It didn't come home but I did
BigA was away for the weekend and because the football did not come home (I insisted we go to a pub to watch it, M was much more enthusiastic than A) M and I came home and I was forced to do some of my course work because I couldn't turn the TV on. And happily submitted the next bit.
On Monday we all set off for a trip to my other home, my childhood one. It's always full of memories, mostly happy ones. It still feels a bit strange knowing my dad won't be there. While there I got the small suitcase I had left in mum's loft, it's full of letters, cards and keepsakes. Looking through this stuff was fun. Old diaries and love letters, a few old pictures and every thank you card from my first school. A and M joined in looking at some of it and my mum got down her old jewelry boxes telling the girls all the stories that went with each piece. Very special.
The girls made the most of being best the sea, going in it every day. I got to see Jessie but not the rest of her family. I saw my sister a couple of times, not her other 2 though. Lonely to have a good hug or two.
Some really lovely food and lots of good chats with my mum I had a very relaxing time.
Wednesday I also got to pay my respects at the funeral of a really kind, genuine and caring woman, Susie. I remember her very fondly, she was influential in my religious journey when I was very much happy to be part of the church. I was, very keen back then, keen to find purpose and reason in life. I know that she personally gave a good amount of money to fund the 2 trips I took to Rome and then Canada. Youth events for the church. I feel slightly bad that it was one of these trips that confirmed my doubt about the lack of feminist thinking! Yes it took that long. It was my first in person funeral for a while and it was in the church I sat in every week for most of my young life and the one I sat in for my brother's funeral. Although not for Conrad's, for most masses, we, me and my mum and sister sit in one of Jesus' arms, the choir in the one opposite. That's where Susie would sit, having almost always mounted to my mother, "I've got my knickers on" you'll have to ask mum to explain that one!

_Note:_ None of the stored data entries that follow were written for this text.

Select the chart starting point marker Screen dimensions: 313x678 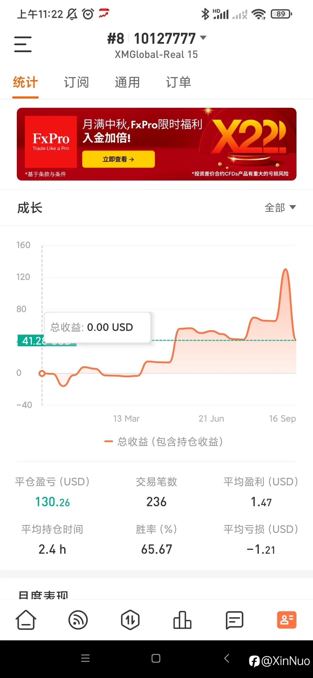[42, 373]

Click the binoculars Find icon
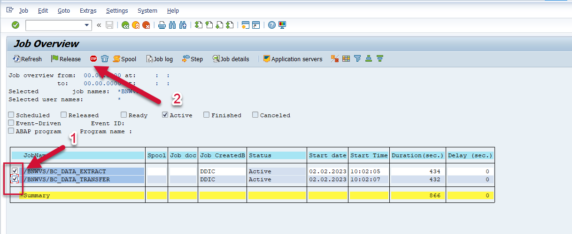(x=172, y=25)
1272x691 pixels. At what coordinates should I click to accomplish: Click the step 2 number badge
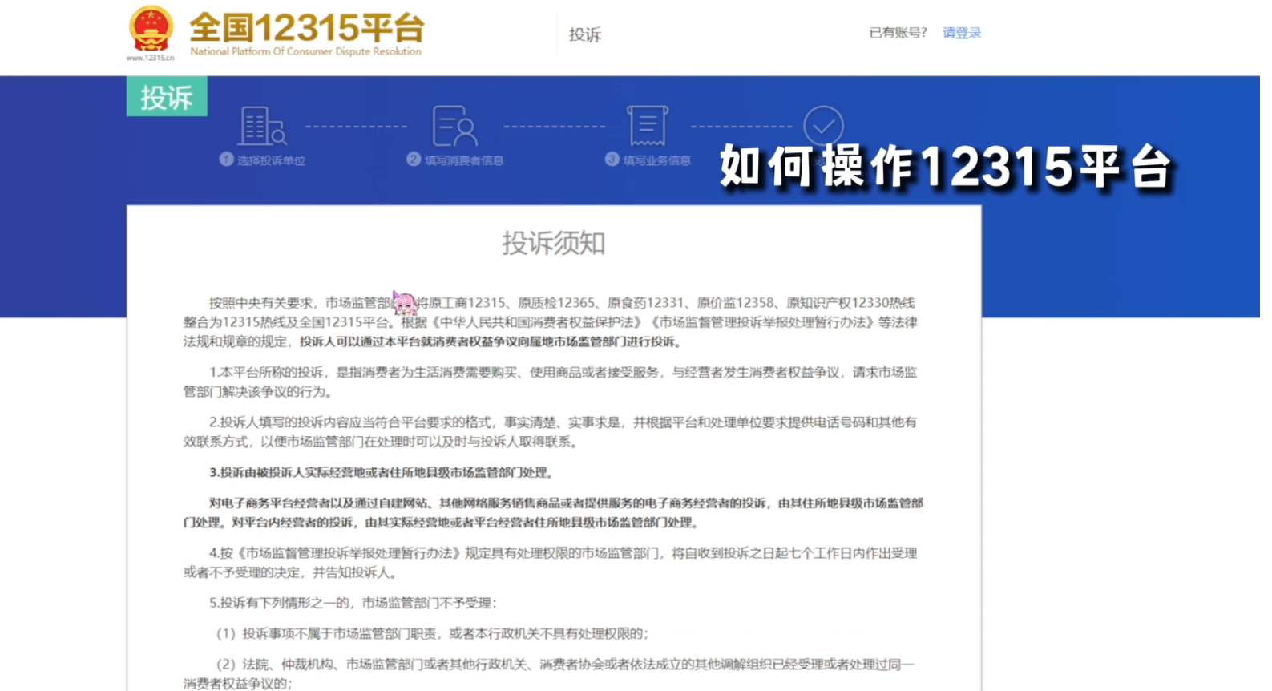414,160
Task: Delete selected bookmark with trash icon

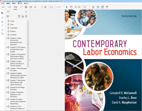Action: [x=19, y=16]

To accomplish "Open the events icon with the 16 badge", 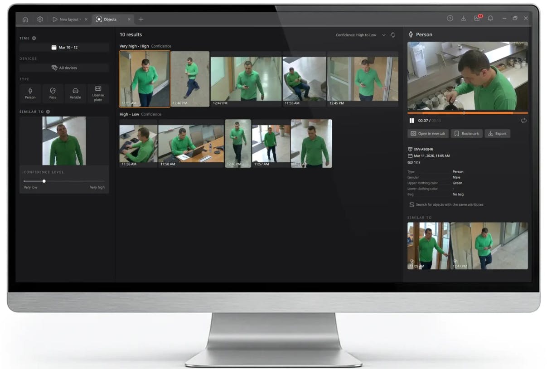I will point(477,19).
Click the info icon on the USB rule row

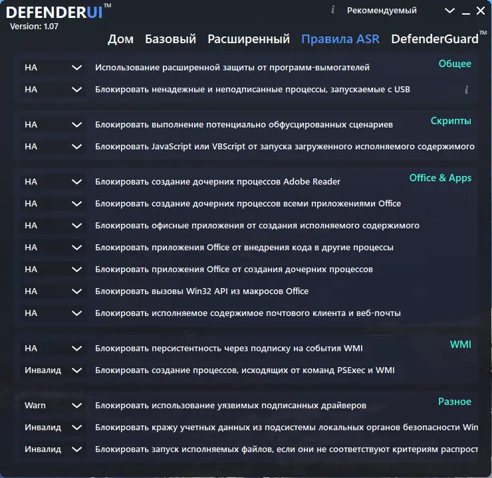(x=467, y=90)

It remains a place of comfort and contemplation. A place I feel I belong, so many familiar faces, all older now but no less loving and I got many big smiles, even on a sad day. Susie would have been pleased I was there, she was truly a woman of faith and deep love.
We headed back that evening after another enjoyable afternoon in the sun and meal and then home to our Tottenham one. Ready for the results day. The girls were understandably a bit nervous. They both did well, extremely similar results and then they set off to register at sixth form. The next part of their lives laying out ahead of them.
We've gotten a few more things out of the loft - there is still so much there, we could do with just getting it all out and giving loads of it to charity. But it's a big job and not one we have the energy or dedication to do.
Not much left of the holiday left...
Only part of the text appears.